All this AI/ML doomerism and boosterism is ridiculous. If you do not understand how gradient descent works or why as of today GPUs are better suited for model training compared to CPUs you should not have a say in this discussion.
Most conversations around AI/ML appear to basically be pop-philosophy discussions that aren't even that grounded in philosophy fundamentals.
If you have trash fundamentals, you will have a trash understanding of the world.
I personally wouldn’t put much weight behind what is in 10-Ks. These can often be written by the same law firms for multiple businesses using largely the same language. Also, as others have pointed out, the risk section 1a on 10-Ks are more of a CYA than anything else. For what it is worth i think Meta even lists Zucks hobbies(aviation, surfing etc.) as a risk.

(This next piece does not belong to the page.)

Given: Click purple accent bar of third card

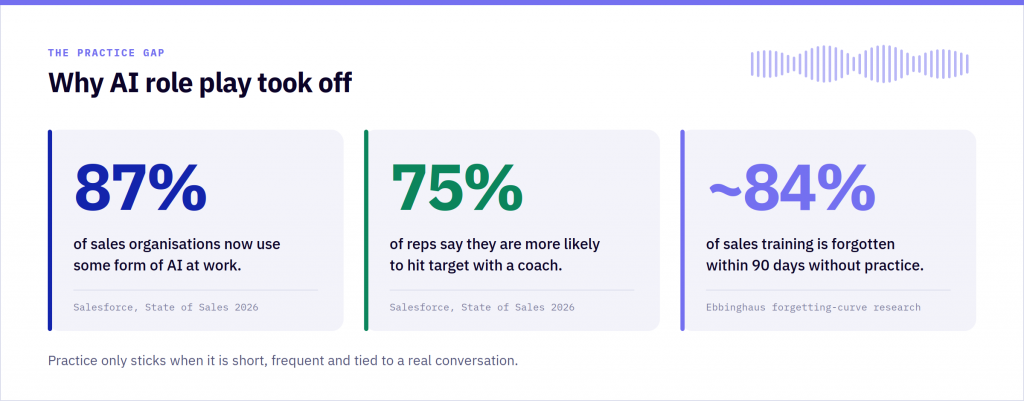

I don't understand. If AI replaces jobs by being a "cheaper" alternative, wouldn't it deliver the same productivity metrics while saving costs? This is insanely simplified, I know, but the premise holds, I feel.
Economy grows from increased labor and capital investment. If AI is a "cheaper" alternative, ie. is more efficient with respect to capital, it needs less labor for the same output.
But now think about how most of the population can afford their lifestyle, ie. buying stuff from S&P 500 companies: selling their time as labor.
The only risk this report clearly shows is the existential risk AI poses to consulting firms that specialize in writing vacuous reports. Anyone who makes their living writing pompous puffballs of poop like this should be really, really worried.
is ai anything more than a shakedown at this point?
aside from a few very specific corporate backroom use cases, the pitch for the product currently sold as “ai” is loaded with vague, unclear benefits, marginal utility, and limited real world adoption.
then there’s another product, “ai risks”, many of which are easily identifiable to an average person (layoffs, deepfakes, calculated and miscalculated state violence without accountability), and to the c-suite cause fear and panic, resulting in massive overspending to mitigate these risks, most likely by investing in a “good” ai tool to counter the “bad” ai tool.
how long can the grift continue without any actual positive product to purchase?
They used LLMs to look at the risk disclosures in recent 10-K filings, and found that 3/4 of S&P 500 companies mentioned additional AI risks compared tot heir own previous 10-K - AI-driven cyber attacks, deepfakes, energy demands, regulation (AI EU act) etc.
It’s like all the stupid user license agreement stupidity.
I look forward to the eventual lawsuit against companies hiding their actual risks in the chaff.
Do not use your groin to stop the chainsaw. (To any lawyers, this is the chaff).